As a final note, something about Virtual Earth bugs me a little bit- the fact that it works on Firefox, as well as Internet Explorer. This strikes me as a very un-Microsoft sort of thing to do. Of course, they still prevent Linux or OS X support for their (still pretty cool) Locate Me feature by requiring ActiveX controls, but the fact that they support any other browser at all still bugs me. I suspect that this is a temporary thing, in the way that Microsoft wrote IE for the Mac back when they were competing heavily with Netscape and didn't neglect a single opportunity to pick up browser share. The longer Google lasts, the more it will force Microsoft to stray from it's Windows-is-everything strategy, with the potential for hugely significant impact on the company and the industry.

Why People Switch

My wife was just checking her Yahoo email account, and the banner at the top of the screen was a picture of a toe with some sort of foot fungus.

Because that's the sort of thing you like to see when you get out of bed in the morning.

Anyway, she's now making the switch over to Gmail full-time. This is just another example of the difference in user experience we see in the profit-per-page-view versus profit-per-byte business models.

Thursday, June 30, 2005

In praise of MS and Yahoo

Longtime readers of this blog (which, as you all know, consists of pretty much no one) know that I have an affinity for Google and Apple above Yahoo and Microsoft.

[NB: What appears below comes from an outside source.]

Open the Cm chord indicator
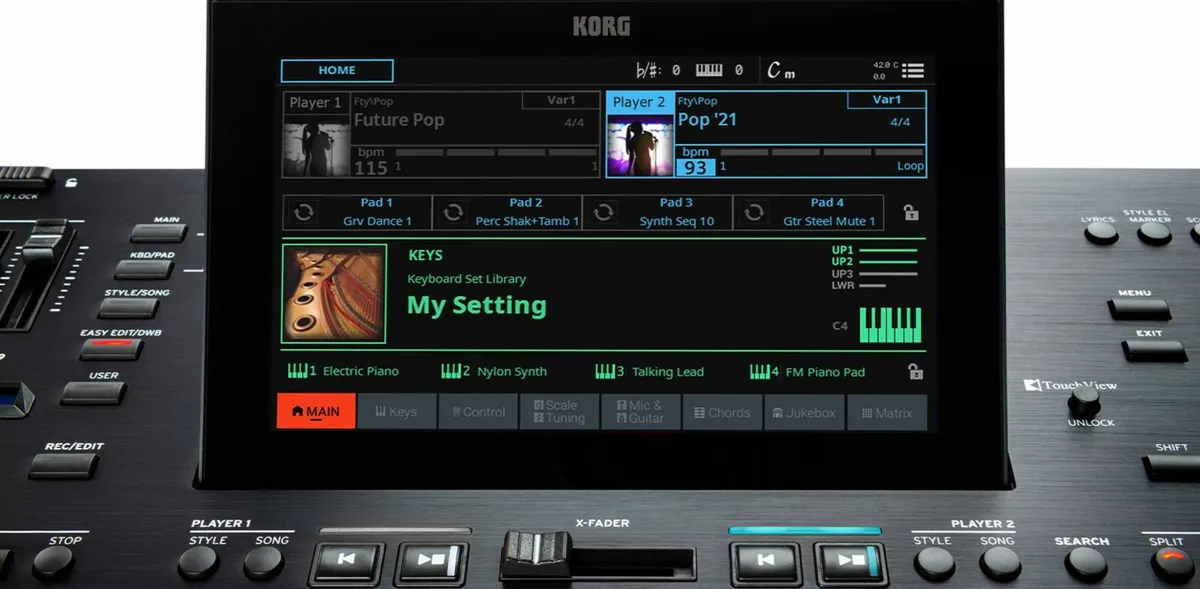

It isn't just the obvious stuff, like the fact that I have great taste and an arrogant intellectual elitism. It's just that A&G get me as a user at a really deep, emotional level, and Y&M don't. I don't know how to explain it any better than that. No kidding, I really don't. That's why I'd never make it as a writer.

Today, though, Y&M did some stuff that tickled my fancy in a way that I didn't expect, and I wanted to signal my surprise that they did something right.

Yahoo first. Yahoo announced MyWeb 2.0, a "social search engine." (More coverage over at John Battelle's place.) Now personally, I love this idea. I love it, in large part, because I had it a couple of months ago. I don't have any excuse for not doing it myself, actually. Well, I have several excuses, none of them particularly good. But they're doing a good job of propping up my fragile sense of self right now.

Here's the idea- you go around tagging webpages, just like you do with del.icio.us. You combine these tags with a social networking setup, and what you end up with is a personalized, bottom-up version of about.com, which is pretty cool. I like it. I like Yahoo showing up with something really cool and innovative, and, dare I say, genius. So, that being said, let's try to tear them down a bit.

I think the obvious concern has to be whether the social search engine can overcome that great deterent: human laziness. There are just not enough natural-born librarians in the world. The really good natural-born librarians are well paid for it, and the ones who aren't natural-born librarians (but really wish they were) are kind of scary and don't have many friends, which is antithecal to the concept of a social network.

The problem with social networks that require some work by the individual users is that many more people are consumers than producers- see, for instance, Gnutella. I would solve this problem by offering people an incentive to build out an index- give them a cut of the text ad revenue that gets generated whenever someone does a search on their engine, or an ad is generated off of a link that is incorporated into results because of an entry in their index. This has the downside of increasing the likelihood of click fraud (not to mention having to share the profits- oh my!), so I don't know if it's worth doing if the network can grow on its own, without the incentives. But it might be something for Yahoo to keep in mind, should MyWeb 2.0 stall.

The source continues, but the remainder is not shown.